Ele foi acusado de disseminar discurso de ódio e terá que indenizar ONG ligada à causa trans

  • Foto do(a) author(a) Carol Neves
  • Carol Neves

Publicado em 1 de maio de 2026 às 09:34

Hiago Morandi
Hiago Morandi Crédito: Câmara de Vereadores de Caxias do Sul

Um vereador de Caxias do Sul, no Rio Grande do Sul, foi condenado a indenizar em R$ 8 mil a Associação de Transgêneros de Caxias do Sul – Construindo Igualdade por danos morais. A decisão reconheceu que o parlamentar Hiago Morandi (Novo) utilizou as redes sociais para disseminar discurso de ódio contra a população trans.

A ação teve origem após a entidade receber recursos públicos, por meio de edital, para a realização do Bloco Carnavalesco Arco-íris, em 18 de fevereiro de 2024. No dia seguinte ao evento, Morandi publicou um vídeo em uma rede social com o título "Teu dinheiro para 'todes'".

Na ação, a ONG sustentou que foi alvo de ridicularização pelo uso da linguagem neutra e que sua atuação foi associada a festas, além de ter sido questionada quanto à transparência.

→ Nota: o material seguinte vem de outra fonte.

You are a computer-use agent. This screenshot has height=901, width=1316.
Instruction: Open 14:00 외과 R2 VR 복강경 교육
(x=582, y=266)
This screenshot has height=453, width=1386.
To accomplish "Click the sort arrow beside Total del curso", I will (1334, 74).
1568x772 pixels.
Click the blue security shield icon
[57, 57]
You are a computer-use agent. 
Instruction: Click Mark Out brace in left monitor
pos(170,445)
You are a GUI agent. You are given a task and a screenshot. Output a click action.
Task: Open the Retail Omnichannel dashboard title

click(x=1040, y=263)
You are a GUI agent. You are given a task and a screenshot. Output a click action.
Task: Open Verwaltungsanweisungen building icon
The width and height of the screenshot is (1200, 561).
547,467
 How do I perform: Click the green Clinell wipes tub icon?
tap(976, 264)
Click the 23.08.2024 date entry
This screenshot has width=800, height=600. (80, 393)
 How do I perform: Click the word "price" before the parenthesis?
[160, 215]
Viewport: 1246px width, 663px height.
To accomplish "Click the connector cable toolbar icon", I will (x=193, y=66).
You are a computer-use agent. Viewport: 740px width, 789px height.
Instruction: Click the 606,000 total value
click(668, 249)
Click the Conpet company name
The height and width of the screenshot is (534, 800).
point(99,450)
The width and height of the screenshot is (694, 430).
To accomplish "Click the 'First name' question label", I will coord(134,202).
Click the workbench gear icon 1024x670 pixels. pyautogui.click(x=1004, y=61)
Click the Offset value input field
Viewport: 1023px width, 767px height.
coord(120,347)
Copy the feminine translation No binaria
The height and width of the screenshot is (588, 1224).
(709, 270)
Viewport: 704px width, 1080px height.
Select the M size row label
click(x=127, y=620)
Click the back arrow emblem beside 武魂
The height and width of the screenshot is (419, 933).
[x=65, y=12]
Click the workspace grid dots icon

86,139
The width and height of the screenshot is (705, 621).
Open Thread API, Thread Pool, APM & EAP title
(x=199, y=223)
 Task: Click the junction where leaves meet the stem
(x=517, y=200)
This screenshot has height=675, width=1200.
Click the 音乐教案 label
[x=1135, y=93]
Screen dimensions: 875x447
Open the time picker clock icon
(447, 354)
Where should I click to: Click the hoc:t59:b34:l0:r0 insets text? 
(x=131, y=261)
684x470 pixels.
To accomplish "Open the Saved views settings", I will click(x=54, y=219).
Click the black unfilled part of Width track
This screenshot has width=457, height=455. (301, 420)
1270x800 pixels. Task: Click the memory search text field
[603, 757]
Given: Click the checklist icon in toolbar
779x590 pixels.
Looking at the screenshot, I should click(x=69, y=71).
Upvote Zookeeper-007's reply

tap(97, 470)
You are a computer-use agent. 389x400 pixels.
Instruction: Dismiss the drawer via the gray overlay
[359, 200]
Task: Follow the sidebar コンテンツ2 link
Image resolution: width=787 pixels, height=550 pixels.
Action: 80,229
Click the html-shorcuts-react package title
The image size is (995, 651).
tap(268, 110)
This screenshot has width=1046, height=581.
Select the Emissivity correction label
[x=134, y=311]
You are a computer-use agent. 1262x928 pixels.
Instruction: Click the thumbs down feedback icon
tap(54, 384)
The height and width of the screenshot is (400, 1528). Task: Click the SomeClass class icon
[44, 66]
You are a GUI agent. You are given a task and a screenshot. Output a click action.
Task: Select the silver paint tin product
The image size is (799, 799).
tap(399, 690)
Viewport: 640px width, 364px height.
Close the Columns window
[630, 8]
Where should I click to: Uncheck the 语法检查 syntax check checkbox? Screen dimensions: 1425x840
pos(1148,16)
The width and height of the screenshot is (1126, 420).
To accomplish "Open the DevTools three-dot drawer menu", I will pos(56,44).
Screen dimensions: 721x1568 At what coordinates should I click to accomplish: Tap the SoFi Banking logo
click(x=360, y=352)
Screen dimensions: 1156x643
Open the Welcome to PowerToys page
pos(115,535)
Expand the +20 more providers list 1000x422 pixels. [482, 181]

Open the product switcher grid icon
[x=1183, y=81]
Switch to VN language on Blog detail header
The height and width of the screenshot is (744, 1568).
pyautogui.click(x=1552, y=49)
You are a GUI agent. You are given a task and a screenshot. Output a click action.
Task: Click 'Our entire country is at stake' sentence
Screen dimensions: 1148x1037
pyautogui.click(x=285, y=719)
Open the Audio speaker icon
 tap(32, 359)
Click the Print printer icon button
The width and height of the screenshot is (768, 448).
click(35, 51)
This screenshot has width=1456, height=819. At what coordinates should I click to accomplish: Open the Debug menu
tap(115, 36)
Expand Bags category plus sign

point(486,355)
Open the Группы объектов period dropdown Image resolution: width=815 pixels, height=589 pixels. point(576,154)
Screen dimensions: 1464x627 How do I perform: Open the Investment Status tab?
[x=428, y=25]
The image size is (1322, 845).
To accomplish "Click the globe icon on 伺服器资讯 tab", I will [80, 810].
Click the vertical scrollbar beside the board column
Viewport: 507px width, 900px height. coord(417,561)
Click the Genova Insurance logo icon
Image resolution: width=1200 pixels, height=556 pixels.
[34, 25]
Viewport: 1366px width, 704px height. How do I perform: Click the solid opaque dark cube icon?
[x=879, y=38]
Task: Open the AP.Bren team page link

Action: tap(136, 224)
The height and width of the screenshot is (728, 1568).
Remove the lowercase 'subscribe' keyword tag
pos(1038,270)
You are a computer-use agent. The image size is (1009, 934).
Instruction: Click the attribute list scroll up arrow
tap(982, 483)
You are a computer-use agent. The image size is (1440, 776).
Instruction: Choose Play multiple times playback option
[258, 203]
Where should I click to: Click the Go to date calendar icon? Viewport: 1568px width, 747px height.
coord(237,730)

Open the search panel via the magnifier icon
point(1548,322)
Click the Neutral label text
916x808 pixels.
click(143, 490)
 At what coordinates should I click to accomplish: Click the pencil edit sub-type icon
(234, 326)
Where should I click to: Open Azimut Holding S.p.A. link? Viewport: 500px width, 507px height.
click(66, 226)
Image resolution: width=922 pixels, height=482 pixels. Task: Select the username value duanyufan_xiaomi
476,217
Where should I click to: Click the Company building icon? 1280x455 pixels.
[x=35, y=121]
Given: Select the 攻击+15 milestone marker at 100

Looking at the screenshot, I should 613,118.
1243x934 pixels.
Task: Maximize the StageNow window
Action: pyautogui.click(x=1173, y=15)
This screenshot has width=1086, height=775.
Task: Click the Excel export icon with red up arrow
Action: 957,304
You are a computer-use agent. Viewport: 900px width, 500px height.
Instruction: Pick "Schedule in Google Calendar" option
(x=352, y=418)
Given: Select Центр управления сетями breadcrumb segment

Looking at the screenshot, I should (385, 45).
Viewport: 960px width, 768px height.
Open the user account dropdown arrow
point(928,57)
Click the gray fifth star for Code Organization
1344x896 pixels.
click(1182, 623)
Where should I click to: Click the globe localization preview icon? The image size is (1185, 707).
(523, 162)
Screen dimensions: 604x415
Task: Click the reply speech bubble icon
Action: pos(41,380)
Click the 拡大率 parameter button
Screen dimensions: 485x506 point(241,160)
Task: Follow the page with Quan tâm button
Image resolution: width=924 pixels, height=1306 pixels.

Variações de por Reprodução

A decisão desta quinta-feira (30) modificou parcialmente a sentença de primeira instância, que, em janeiro, havia considerado o pedido improcedente.

Ao analisar o caso, o desembargador Tasso Caubi Soares Delabary destacou que, em situações de conflito entre liberdade de expressão e direitos de personalidade, deve prevalecer a proteção à dignidade humana e aos direitos das minorias. "Quando há conflito entre liberdade de expressão e direitos de personalidade, a proteção da dignidade humana e dos direitos de minorias deve prevalecer sobre manifestações discriminatórias", afirma.

Segundo o magistrado, a publicação ultrapassou os limites do direito à crítica ao adotar tom pejorativo e recorrer a montagem com conteúdo ofensivo à comunidade LGBTQIAPN+. "Ao utilizar-se da linguagem neutra de forma deliberadamente obscena, desrespeitosa e depreciativa, o réu não apenas extrapolou, mas rasgou os limites da liberdade de expressão", afirma.

Apesar da condenação, o colegiado rejeitou os pedidos para retirada do vídeo e para retratação pública. A avaliação foi de que o tempo decorrido desde a publicação poderia fazer com que a remoção reacendesse e ampliasse o dano à associação. Além disso, parte do conteúdo foi considerada protegida pelo direito à liberdade de expressão. 

O vereador ainda não comentou a decisão.